The NFL isn’t shirking from the media glare in the wake of Monday's Concussion
trailer debut, which prompted major news coverage from networks and
national outlets. Miller says the NFL will speak to any press outlet
that wants to know about the health and safety questions in football and
what the league is doing to reduce concussions. Perhaps more
intriguing, the NFL would even entertain the prospect of working with
Sony on raising awareness.
“The studio hasn’t asked,” Miller added. “And if they were to and it
gives us the opportunity to talk about the health and safety of our
sport, we would do that. But there hasn’t been any communication to this
point.”
Sony declined comment.
To date, no one from the NFL has been invited to see the film, which
has been screened mostly for sports journalists, including writers and
editors at Sports Illustrated, which made the film its cover story this week.
Meanwhile Sony is scrambling in the aftermath of a New York Times
article — citing a series of hacked emails — that claims the studio
softened the film’s take on the NFL. In response, the studio has put the
film’s director Peter Landesman on the record for a number of news outlets including THR
in an effort to reverse the perception that it caved to pressure. The
NFL, too, is bristling at the suggestion that it applied any pressure to
alter the film.
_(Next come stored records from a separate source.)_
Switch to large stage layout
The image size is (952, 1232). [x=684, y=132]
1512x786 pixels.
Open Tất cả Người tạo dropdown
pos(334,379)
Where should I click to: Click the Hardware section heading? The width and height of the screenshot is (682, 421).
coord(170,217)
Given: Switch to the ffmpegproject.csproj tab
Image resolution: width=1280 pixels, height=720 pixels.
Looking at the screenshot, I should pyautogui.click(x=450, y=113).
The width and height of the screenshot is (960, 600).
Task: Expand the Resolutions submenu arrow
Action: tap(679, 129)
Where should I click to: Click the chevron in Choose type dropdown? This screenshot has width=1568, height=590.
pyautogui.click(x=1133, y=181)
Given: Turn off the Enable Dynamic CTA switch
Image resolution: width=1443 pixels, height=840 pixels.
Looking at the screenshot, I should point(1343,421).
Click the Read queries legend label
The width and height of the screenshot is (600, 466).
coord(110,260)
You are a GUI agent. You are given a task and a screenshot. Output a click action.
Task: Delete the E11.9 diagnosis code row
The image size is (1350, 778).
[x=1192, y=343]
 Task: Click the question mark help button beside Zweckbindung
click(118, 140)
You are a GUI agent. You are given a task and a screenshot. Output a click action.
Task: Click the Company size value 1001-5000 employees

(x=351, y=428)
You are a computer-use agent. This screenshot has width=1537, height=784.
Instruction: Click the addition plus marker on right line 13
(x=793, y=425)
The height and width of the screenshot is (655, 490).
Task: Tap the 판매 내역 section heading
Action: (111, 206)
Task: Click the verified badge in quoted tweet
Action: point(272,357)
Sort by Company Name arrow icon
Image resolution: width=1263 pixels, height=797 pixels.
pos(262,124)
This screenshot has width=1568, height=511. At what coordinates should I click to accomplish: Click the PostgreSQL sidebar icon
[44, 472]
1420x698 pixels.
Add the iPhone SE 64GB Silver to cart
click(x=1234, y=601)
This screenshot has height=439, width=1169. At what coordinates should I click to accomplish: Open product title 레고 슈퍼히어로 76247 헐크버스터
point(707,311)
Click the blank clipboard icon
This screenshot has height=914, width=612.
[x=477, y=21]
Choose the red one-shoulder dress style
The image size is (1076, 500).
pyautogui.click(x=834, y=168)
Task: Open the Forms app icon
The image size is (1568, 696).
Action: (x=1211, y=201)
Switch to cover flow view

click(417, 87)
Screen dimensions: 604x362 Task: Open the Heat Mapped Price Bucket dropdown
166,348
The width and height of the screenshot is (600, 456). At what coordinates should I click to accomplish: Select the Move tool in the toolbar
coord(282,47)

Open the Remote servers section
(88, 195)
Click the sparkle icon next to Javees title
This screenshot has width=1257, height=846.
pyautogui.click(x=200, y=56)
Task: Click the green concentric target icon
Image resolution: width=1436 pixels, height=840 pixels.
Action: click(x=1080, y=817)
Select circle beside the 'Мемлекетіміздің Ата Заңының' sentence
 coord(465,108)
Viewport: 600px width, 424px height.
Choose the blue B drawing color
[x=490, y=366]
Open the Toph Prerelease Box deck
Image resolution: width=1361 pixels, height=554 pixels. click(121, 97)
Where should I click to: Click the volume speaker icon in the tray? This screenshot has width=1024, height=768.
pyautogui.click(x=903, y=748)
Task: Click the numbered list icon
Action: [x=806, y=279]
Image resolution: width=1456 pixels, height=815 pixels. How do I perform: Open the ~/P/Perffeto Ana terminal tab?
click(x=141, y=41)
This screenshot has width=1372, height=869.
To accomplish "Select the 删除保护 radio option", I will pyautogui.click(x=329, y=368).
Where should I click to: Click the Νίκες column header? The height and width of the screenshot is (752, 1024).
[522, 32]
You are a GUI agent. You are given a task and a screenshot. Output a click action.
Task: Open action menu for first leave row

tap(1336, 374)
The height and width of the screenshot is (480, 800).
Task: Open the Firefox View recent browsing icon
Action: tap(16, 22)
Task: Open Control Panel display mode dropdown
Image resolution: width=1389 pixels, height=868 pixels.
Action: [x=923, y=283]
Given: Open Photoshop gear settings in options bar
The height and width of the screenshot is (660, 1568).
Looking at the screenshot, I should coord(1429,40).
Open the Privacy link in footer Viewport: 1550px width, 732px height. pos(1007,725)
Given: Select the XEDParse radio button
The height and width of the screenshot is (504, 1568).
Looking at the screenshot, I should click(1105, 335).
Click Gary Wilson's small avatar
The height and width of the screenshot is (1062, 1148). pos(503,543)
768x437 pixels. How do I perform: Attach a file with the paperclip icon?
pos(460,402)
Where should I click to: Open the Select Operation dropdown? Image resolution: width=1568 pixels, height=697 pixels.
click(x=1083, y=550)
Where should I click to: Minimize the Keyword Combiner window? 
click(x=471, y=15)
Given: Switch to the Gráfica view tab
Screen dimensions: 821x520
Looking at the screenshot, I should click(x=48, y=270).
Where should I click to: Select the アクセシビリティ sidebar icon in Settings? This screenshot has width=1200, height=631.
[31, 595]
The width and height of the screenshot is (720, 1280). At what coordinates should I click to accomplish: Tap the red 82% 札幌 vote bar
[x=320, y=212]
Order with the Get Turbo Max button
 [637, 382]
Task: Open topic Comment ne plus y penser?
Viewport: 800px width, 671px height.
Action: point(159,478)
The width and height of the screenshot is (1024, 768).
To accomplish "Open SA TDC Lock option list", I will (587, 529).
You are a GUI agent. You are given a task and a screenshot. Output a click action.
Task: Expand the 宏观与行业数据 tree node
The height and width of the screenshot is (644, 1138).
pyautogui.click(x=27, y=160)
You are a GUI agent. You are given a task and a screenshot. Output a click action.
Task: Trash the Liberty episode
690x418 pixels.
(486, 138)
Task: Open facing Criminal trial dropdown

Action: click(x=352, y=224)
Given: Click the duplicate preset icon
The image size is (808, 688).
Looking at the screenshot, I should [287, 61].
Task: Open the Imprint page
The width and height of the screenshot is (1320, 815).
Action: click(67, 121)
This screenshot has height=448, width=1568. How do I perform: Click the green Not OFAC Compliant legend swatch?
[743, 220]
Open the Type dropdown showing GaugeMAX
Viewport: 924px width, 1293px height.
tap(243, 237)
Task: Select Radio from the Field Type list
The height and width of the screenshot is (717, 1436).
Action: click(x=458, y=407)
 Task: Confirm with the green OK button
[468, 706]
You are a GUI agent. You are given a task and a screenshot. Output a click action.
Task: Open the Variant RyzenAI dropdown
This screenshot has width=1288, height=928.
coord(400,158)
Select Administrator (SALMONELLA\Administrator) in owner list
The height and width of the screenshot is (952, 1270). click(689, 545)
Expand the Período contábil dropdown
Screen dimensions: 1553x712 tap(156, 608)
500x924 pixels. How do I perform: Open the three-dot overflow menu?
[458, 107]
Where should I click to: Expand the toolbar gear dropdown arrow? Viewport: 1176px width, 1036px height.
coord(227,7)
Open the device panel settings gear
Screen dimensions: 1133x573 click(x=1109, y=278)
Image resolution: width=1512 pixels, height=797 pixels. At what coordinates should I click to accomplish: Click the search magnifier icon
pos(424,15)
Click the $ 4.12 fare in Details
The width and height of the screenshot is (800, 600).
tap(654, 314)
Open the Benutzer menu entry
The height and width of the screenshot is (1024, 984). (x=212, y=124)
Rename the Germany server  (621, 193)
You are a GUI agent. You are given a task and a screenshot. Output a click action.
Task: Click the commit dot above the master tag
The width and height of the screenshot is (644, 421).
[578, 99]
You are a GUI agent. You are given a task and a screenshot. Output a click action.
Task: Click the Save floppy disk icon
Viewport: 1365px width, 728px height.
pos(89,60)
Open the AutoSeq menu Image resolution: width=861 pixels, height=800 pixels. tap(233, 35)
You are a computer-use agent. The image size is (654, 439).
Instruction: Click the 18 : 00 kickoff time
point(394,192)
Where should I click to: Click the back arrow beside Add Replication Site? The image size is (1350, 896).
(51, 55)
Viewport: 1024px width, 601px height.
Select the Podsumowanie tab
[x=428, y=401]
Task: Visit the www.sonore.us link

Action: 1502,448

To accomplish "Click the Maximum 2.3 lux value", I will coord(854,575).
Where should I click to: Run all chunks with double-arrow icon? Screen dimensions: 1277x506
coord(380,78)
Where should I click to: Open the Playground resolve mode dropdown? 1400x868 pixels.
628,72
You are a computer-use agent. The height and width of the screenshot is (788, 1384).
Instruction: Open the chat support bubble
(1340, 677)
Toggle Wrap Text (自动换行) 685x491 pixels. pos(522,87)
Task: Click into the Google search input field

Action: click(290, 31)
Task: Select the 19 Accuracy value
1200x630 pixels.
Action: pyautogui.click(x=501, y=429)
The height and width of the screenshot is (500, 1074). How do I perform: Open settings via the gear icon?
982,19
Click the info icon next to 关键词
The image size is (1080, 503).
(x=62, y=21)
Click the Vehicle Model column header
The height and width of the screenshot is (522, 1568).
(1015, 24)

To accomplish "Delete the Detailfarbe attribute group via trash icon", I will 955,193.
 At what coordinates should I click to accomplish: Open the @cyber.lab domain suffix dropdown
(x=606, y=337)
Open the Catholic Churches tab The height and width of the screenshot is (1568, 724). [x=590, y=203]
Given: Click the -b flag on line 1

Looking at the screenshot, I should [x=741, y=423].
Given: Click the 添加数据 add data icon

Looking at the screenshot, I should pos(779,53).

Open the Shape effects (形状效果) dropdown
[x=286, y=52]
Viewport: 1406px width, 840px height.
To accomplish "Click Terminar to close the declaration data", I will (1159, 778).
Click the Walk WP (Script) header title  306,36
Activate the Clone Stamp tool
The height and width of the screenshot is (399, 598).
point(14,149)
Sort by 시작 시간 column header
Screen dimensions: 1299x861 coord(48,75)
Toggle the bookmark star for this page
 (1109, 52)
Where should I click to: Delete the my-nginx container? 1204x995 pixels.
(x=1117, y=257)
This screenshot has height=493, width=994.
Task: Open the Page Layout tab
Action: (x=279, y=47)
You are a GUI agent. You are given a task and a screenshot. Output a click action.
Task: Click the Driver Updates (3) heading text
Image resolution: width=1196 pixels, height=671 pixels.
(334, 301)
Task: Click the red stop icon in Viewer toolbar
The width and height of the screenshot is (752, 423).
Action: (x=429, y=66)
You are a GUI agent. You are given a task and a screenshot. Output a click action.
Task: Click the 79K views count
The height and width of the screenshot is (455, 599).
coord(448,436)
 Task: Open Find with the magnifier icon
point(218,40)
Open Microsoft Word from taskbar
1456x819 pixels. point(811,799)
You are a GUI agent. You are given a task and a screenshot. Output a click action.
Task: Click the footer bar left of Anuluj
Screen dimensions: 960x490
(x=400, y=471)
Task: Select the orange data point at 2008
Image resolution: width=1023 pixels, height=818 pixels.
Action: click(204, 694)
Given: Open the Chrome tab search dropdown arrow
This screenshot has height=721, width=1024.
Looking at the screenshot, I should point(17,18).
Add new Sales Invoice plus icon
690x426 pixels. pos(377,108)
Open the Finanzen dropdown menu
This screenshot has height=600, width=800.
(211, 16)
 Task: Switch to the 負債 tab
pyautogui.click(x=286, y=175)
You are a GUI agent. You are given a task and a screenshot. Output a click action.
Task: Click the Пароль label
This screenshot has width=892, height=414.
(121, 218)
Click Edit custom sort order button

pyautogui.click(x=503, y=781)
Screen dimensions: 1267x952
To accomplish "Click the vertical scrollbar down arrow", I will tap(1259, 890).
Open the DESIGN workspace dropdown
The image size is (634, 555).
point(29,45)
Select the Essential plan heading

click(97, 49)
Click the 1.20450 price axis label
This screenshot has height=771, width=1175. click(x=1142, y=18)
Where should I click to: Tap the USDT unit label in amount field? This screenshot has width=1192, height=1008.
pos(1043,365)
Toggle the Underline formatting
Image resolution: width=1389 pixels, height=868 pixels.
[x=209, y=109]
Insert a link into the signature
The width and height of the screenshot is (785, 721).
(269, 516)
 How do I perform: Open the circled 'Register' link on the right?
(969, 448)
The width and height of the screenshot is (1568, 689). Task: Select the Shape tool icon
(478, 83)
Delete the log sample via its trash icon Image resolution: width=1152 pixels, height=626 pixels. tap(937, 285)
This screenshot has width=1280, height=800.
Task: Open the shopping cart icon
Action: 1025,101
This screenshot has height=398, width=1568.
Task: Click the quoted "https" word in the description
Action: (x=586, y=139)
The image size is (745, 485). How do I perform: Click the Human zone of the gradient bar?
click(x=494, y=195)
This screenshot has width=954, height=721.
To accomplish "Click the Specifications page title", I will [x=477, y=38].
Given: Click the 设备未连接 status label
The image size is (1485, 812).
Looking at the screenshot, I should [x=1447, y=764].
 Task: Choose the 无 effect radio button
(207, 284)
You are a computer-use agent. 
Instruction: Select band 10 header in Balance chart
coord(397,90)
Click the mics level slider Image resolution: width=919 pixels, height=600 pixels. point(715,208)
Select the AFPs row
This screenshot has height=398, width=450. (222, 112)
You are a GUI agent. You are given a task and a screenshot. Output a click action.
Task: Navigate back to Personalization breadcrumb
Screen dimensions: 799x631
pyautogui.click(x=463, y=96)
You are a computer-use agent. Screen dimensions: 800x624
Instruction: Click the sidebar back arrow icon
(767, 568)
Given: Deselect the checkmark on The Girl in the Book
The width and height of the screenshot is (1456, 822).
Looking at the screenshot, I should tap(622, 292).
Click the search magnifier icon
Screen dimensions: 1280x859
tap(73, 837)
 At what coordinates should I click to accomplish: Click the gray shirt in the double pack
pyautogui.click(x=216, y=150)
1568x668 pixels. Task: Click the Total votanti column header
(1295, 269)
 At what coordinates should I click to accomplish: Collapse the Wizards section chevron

THR could find no evidence in the trove of leaked emails from last year that the studio and the NFL had any contact regarding Concussion beyond a brief email exchange between Landesman and NFL communications chief Paul Hicks in which the director requested a meeting that never materialized (Hicks asked for and was denied a copy of the script).
“It’s probably something that we, the league, need to do a better job
of in terms of talking about the things we do [to educate] as well as
continuing to do the things we do to improve the [safety of the] game,”
Miller added. “If this [movie] presents an opportunity to engage in that
conversation, then that’s terrific for us."
And while Sony and the NFL are waging their own PR campaigns over the film’s treatment of the league, Dr. Christopher Giza, director of UCLA's Steve Tisch BrainSPORT Program, offered up an outside perspective on the Concussion debate.
“One concern I have is that the film might paint too dire a picture
of a post-concussion prognosis,” Dr. Giza said. “People who have
suffered concussions need — and should have — hope because there’s a lot
that can be done, and we are learning more every day.”